Mushrooms summon bark beetles to attack

Mushrooms summon bark beetles to attack

A bark beetle (Ips typographus) surrounded by fungal mycelium. © D. Kandasamy, V. Grabe/ Max Planck Institute for Chemical Ecology

Bark beetles have already destroyed large areas of forest in this country. They do their job particularly efficiently if the affected trees have already been weakened by special fungi. As researchers have now discovered, these fungi even "call" the beetles to reinforce them by emitting a special attractant that they produce from spruce resin. The new findings could help mitigate future bark beetle infestations and save spruce forests.

The large octagonal spruce bark beetle, also known as the "book printer", is a pest that has already destroyed several million hectares of coniferous forests in Europe. It burrows into the bark of spruce trees, where it mates and lays its eggs. The hatching larvae eat their way through the outer layers of the tree trunk, destroying the pathways important for water and nutrient transport. It has been known for a long time that the beetles mainly attack host trees that are already infected with certain fungi such as Grosmannia penicillata. The fungus probably weakens the tree's defenses to such an extent that the beetles can do their work without any problems.

From spruce resin to attractant

But the complicity of fungus and beetle in the "tree murder" is apparently even closer than expected. Researchers led by Dineshkumar Kandasamy from the Max Planck Institute for Chemical Ecology in Jena have found out in experiments how exactly beetles and fungi come together. To do this, they first let Grosmannia fungi grow on a medium containing spruce bark powder and analyzed which chemical compounds they released into the air. It turned out that the fungi use terpene compounds from the spruce resin to produce oxygen-containing derivatives such as camphor and thujanol.

These chemical compounds are very attractive to book printers, as the research team demonstrated in special test arenas. Further tests also revealed that the beetles even have special olfactory sensory cells in their antennae that are specialized in perceiving these very connections. "It was clear to us that these volatiles serve as chemical signals that maintain the symbiosis between bark beetles and their associated fungi," summarizes Kandasamy. However, the fungus partners not only attract the beetles, but also stimulate them to build tunnels with the scents produced, as behavioral observations have shown.
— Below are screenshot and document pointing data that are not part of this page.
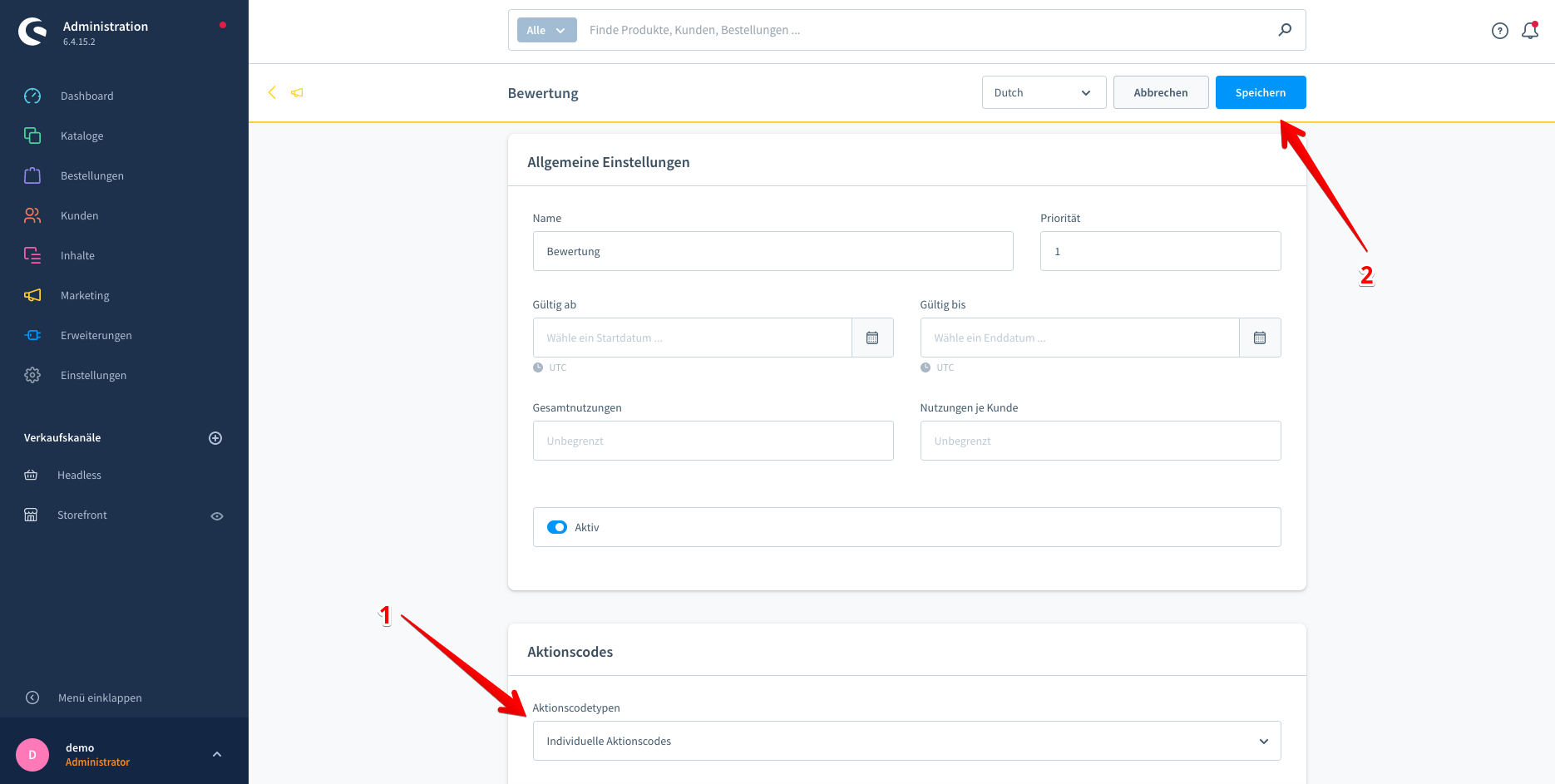
Task: Open the Dutch language dropdown
Action: coord(1044,92)
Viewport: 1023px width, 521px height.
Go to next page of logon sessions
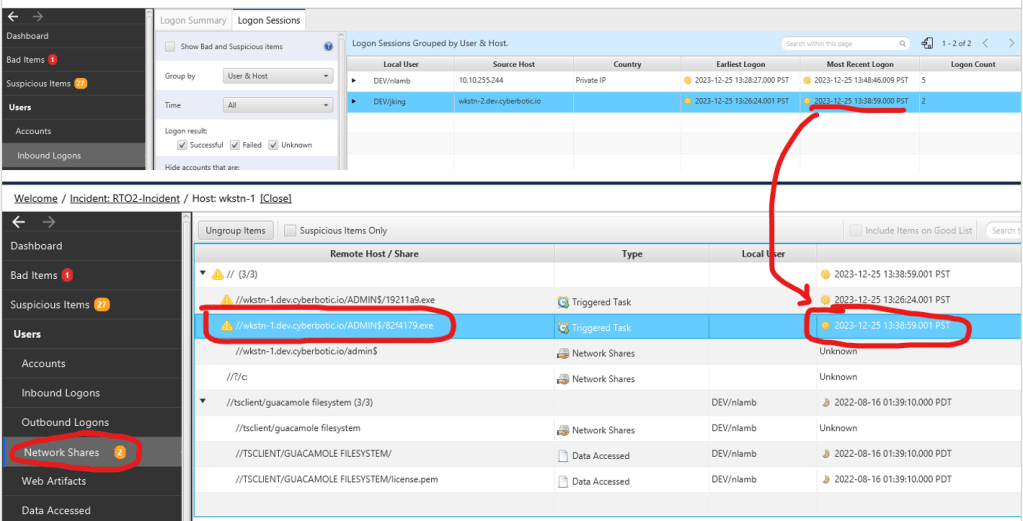point(1007,43)
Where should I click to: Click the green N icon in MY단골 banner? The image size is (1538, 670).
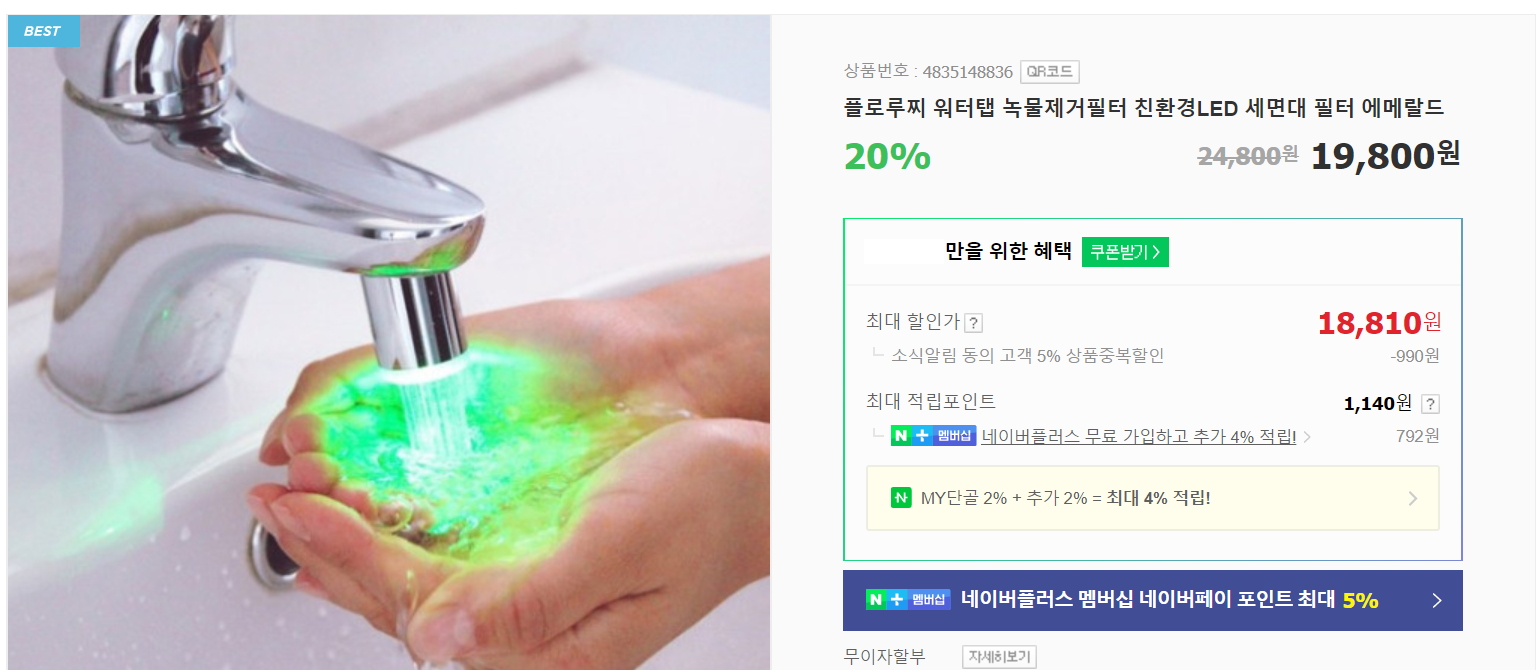click(901, 497)
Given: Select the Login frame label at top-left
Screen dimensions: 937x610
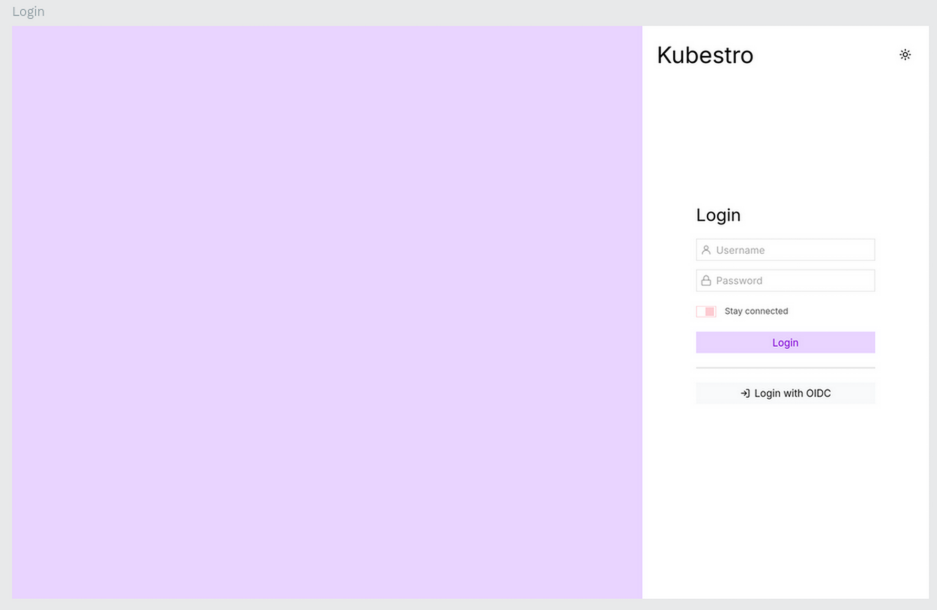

New pheromone traps for pest control

In nature, the symbiosis between fungus and beetle would look like this: Grosmannia fungi attack a spruce, weakening its defenses and at the same time sending out special attractants that they produce from the resin of the tree. Bark beetles perceive these scents and go to the already weakened spruce. There they burrow into the bark to lay their eggs and also send out attractants that attract more bark beetles. At some point the spruce dies from the double infestation. If it is already weakened by persistent drought and high temperatures, the beetle-fungus duo has an even easier time of it.

These new findings could help fight bark beetle outbreaks more efficiently in the future. Until now, so-called pheromone traps have mostly been used in the fight against the pests. These imitate the attractants that bark beetles send among themselves to attract other species. However, in recent outbreaks, these traps have not proven effective. The researchers are therefore now testing whether the effect can be restored if the scents from the fungal metabolism are added to the traps.